§ **Problem to work on**
Rescale the material starting with the line containing "Switch to the Circulation tab" and going on through the line containing "[x=840, y=389]", writing out only those lines and every line among them, requests included, but multiplying each answer coordinate by 2.4 and rounding to whole numbers with halves rounded up. Leave the pictures out.

§ **Extracted data entries**
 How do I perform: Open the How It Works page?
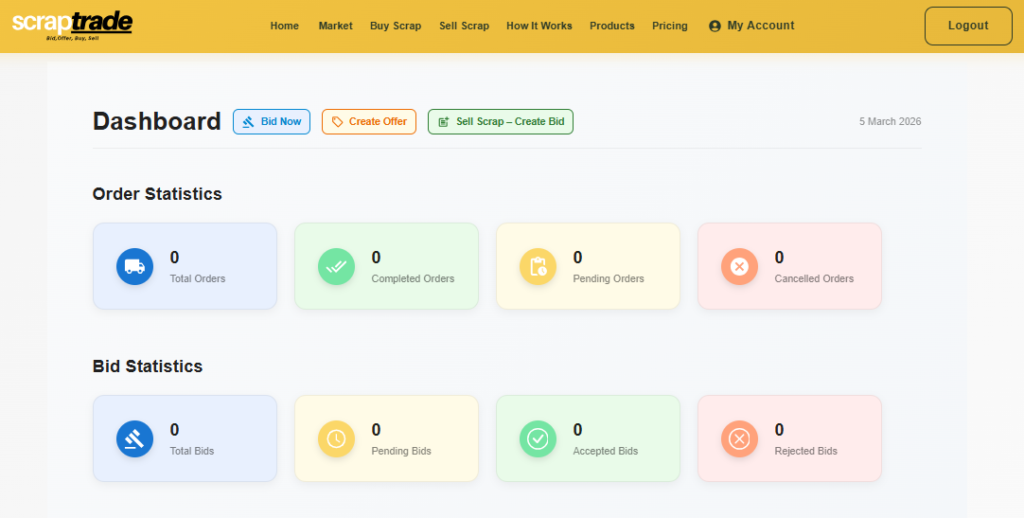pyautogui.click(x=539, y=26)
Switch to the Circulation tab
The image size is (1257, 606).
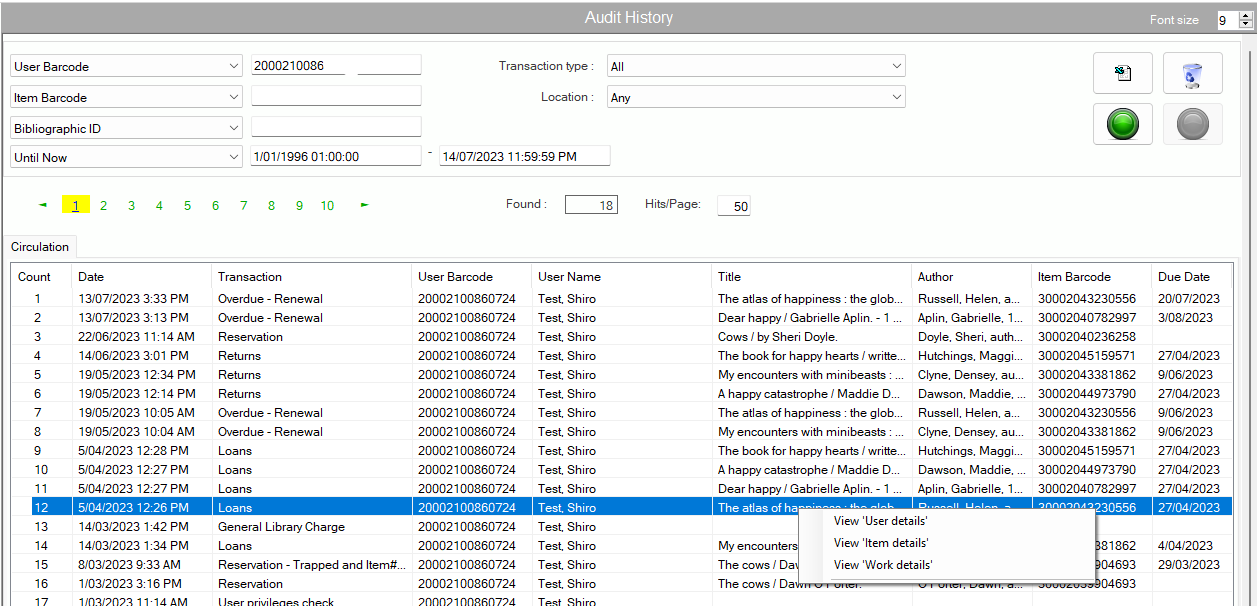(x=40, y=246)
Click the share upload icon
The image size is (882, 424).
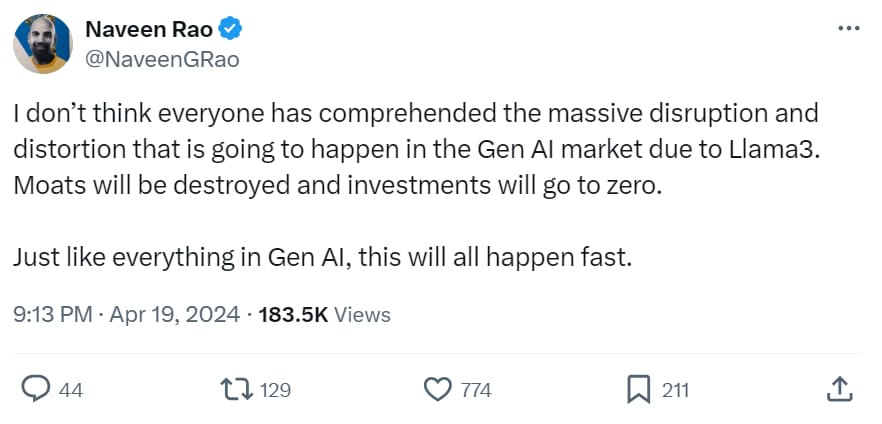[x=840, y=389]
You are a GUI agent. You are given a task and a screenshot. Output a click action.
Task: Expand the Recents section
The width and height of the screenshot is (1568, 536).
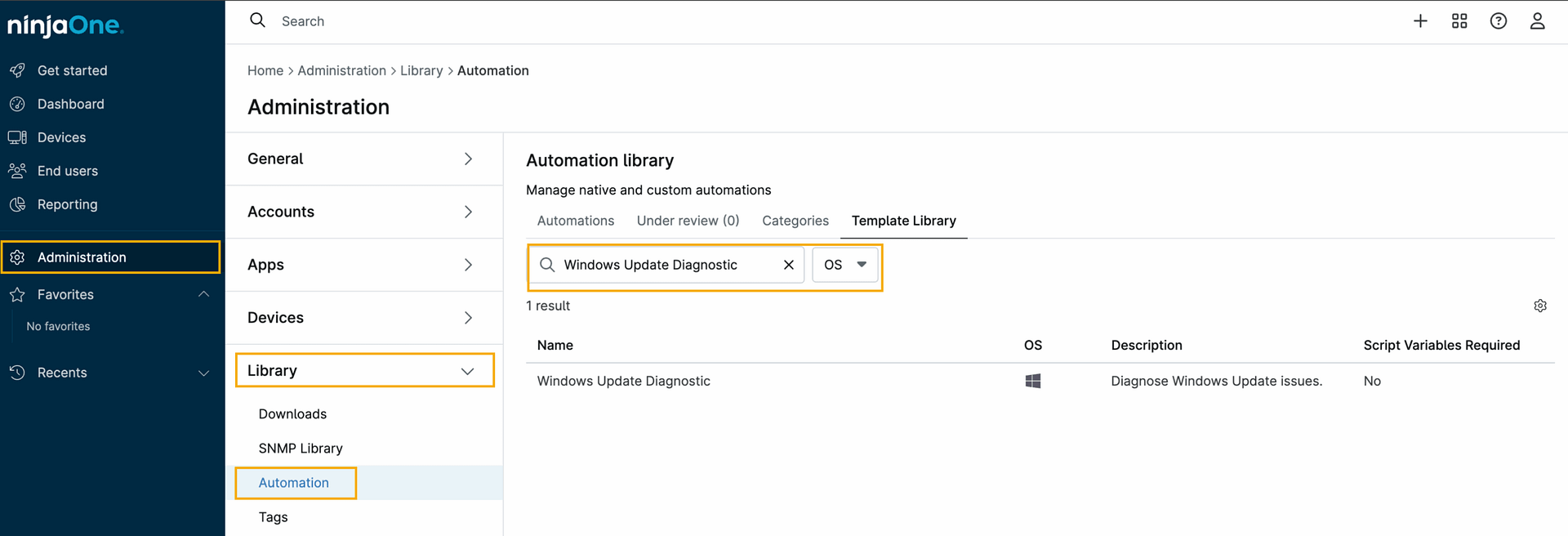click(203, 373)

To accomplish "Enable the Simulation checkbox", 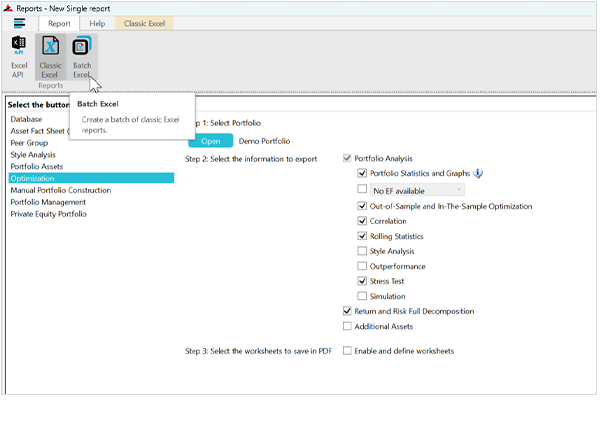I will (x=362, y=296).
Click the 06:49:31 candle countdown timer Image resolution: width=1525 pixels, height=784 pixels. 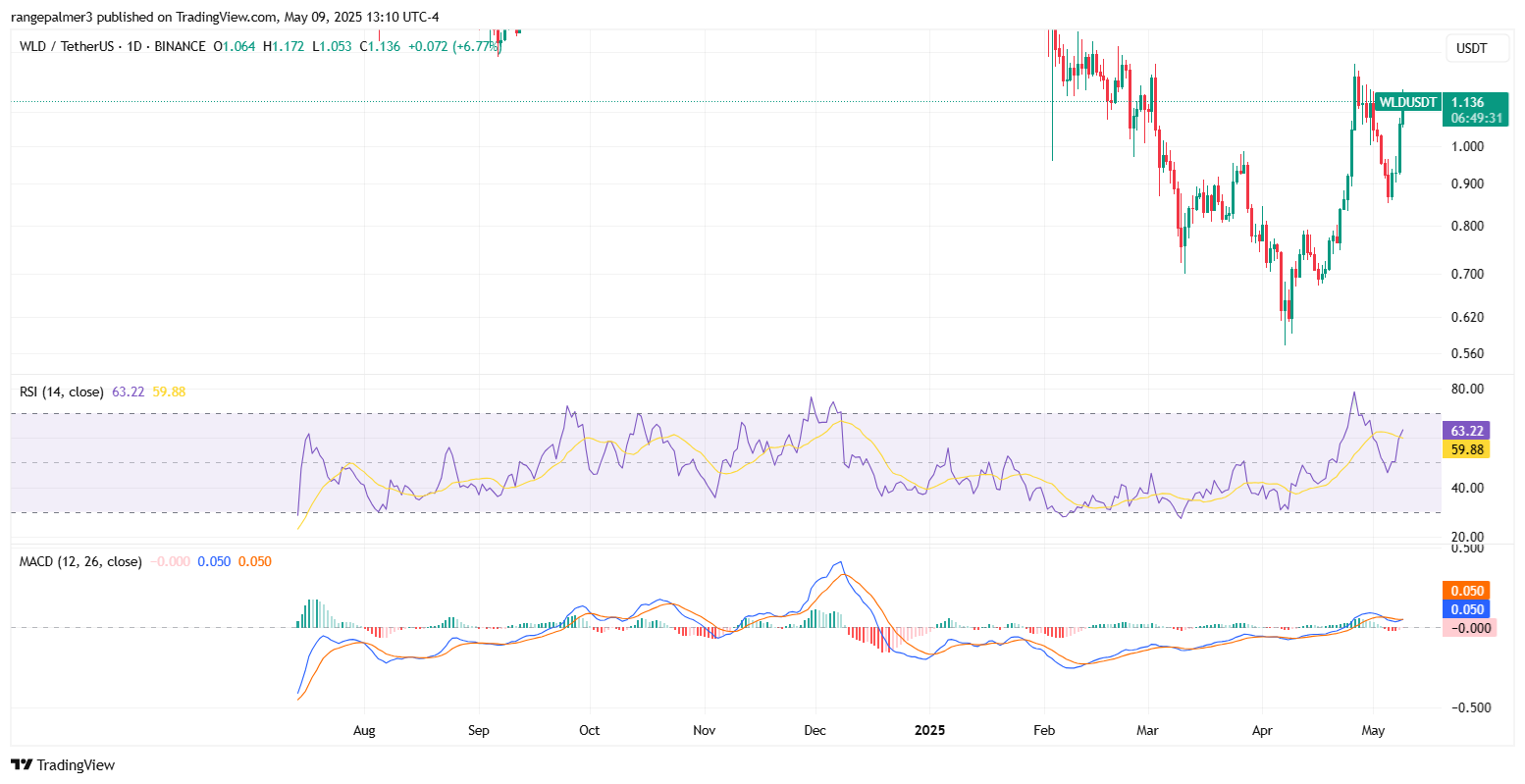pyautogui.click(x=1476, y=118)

...

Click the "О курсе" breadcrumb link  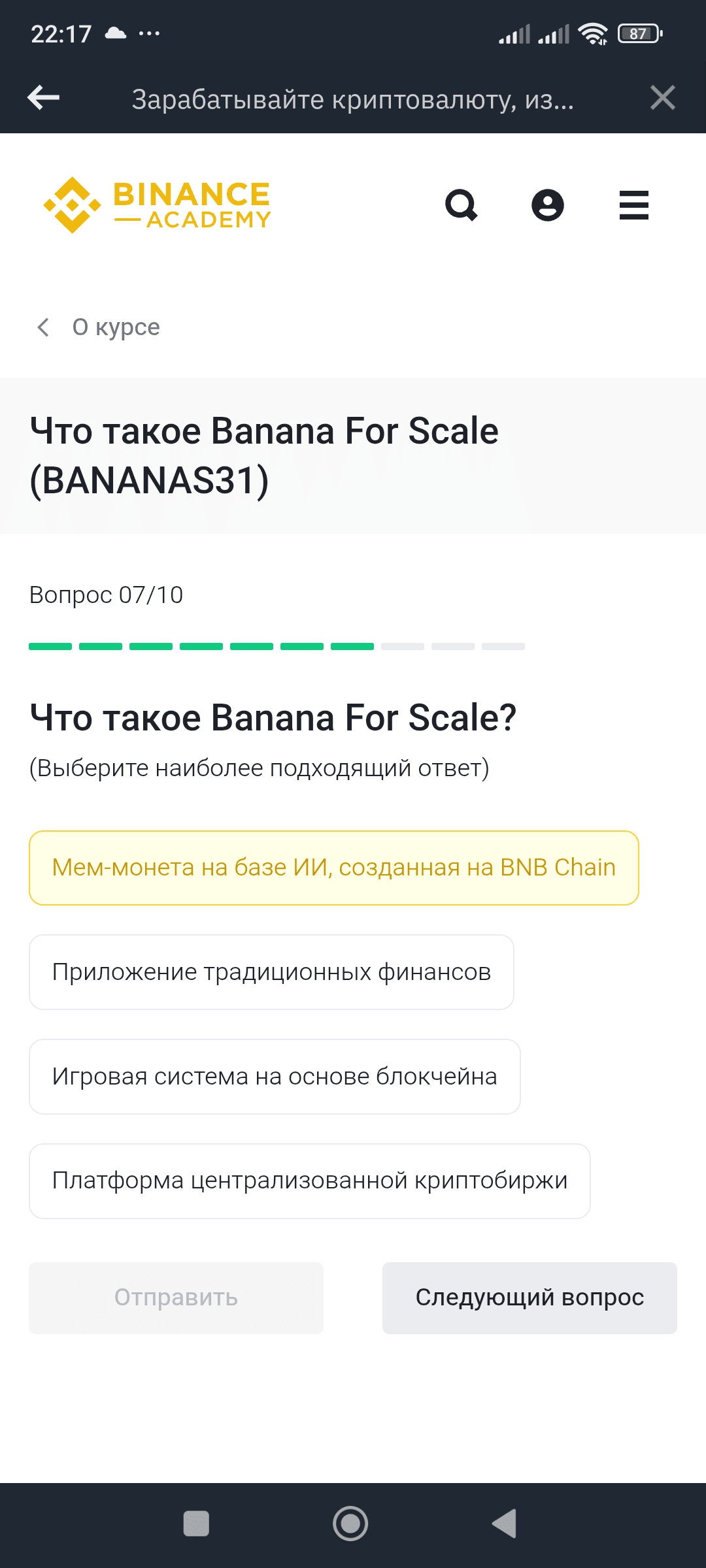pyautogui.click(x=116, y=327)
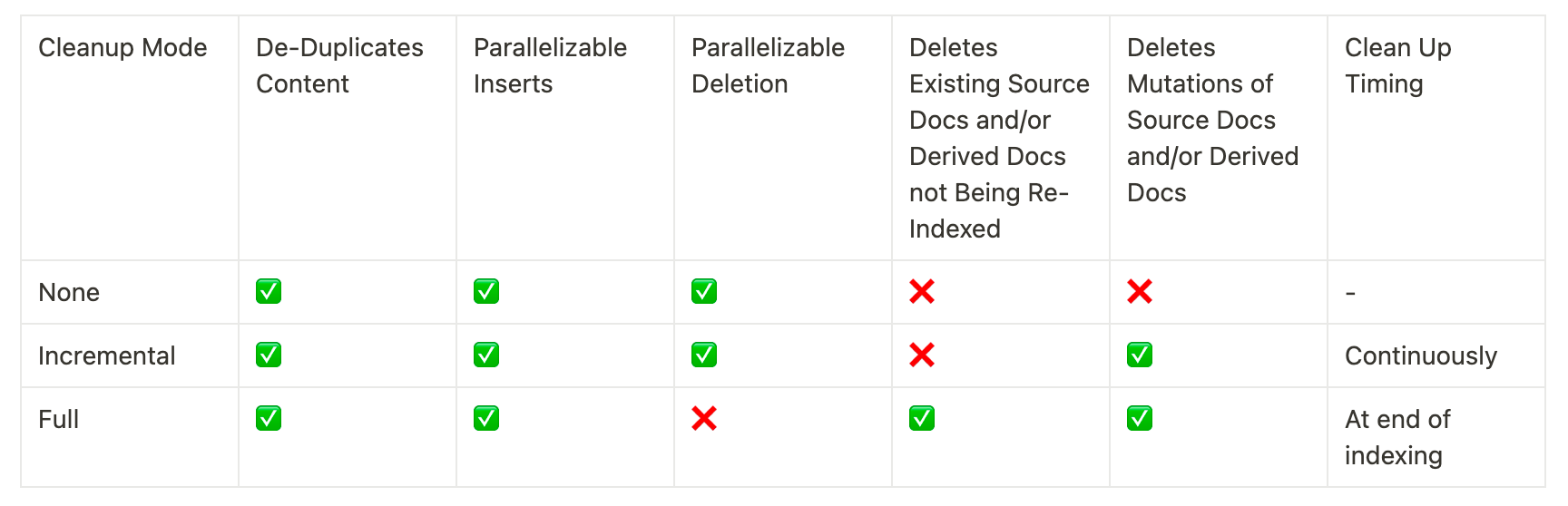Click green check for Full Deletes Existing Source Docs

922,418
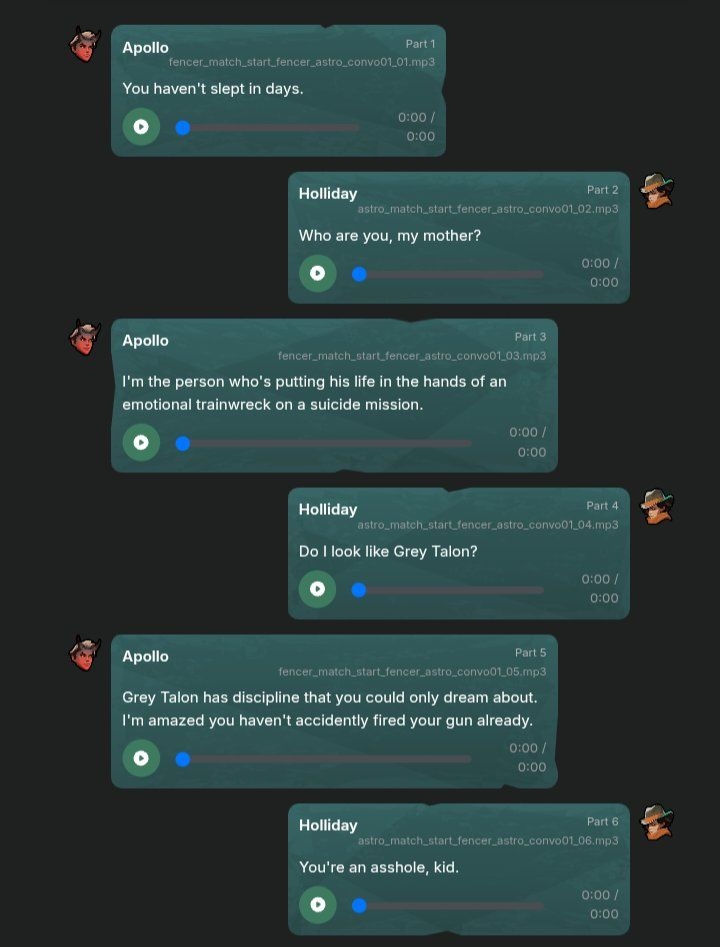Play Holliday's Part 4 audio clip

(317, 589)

---

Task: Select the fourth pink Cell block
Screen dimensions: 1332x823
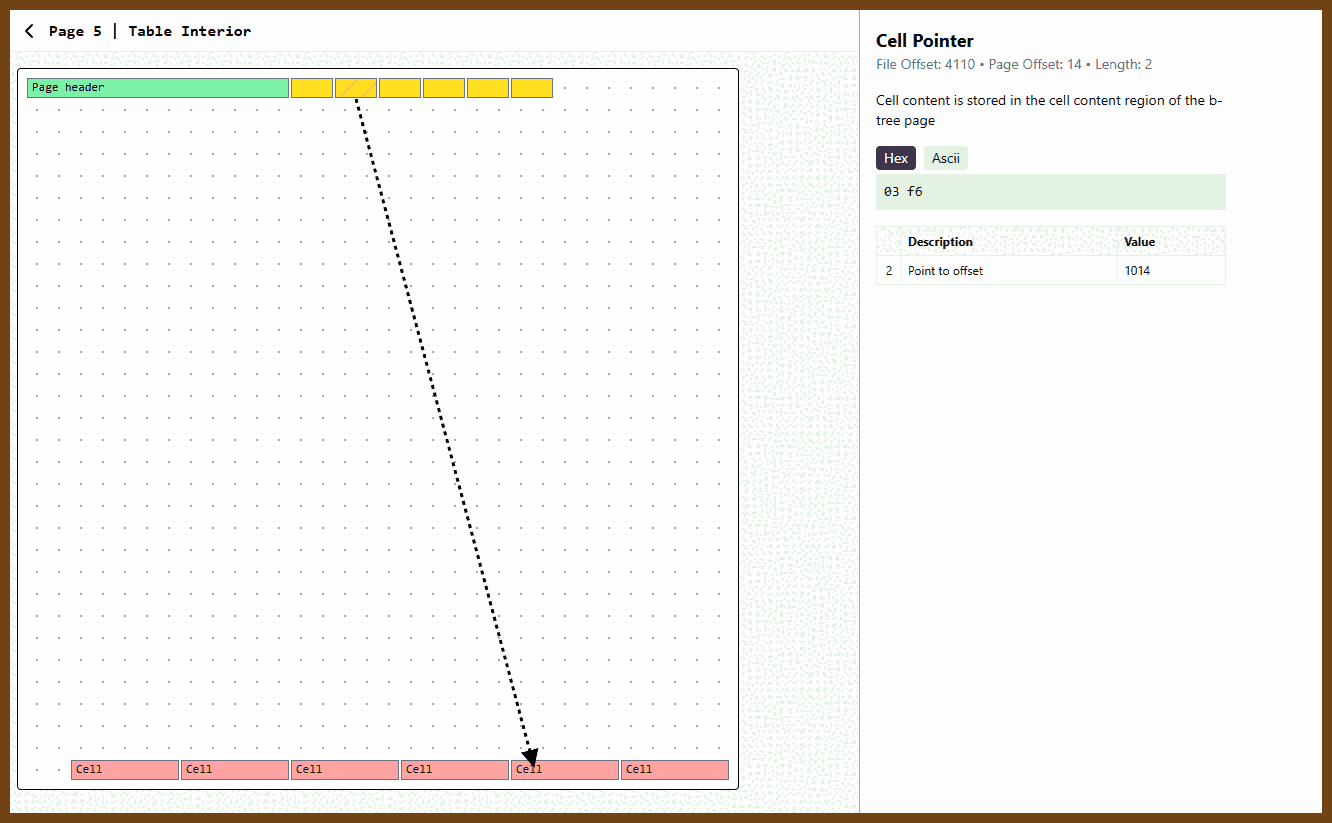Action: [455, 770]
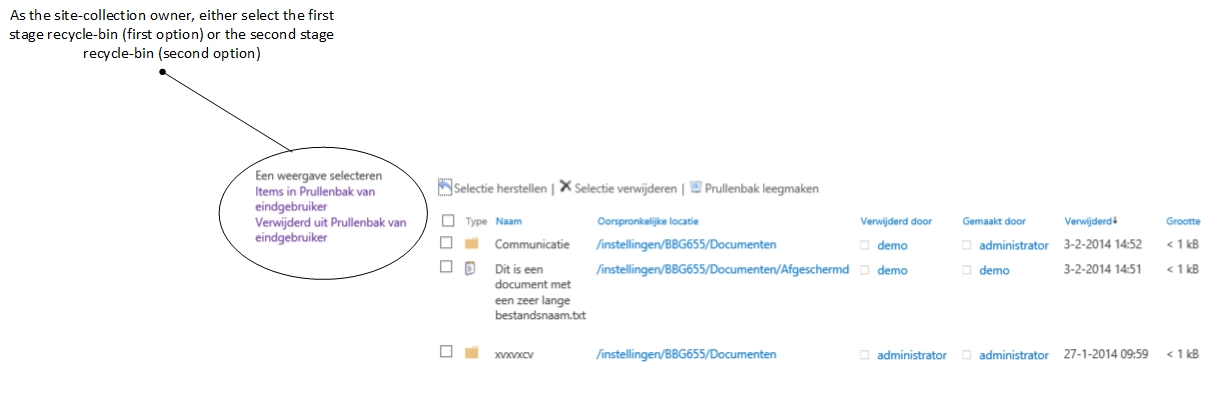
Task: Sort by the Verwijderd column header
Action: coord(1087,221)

§ **Problem solution**
Switch to the Circulation tab
The image size is (1257, 606).
(x=96, y=590)
Click the share upload icon
The image size is (882, 424).
[x=2016, y=934]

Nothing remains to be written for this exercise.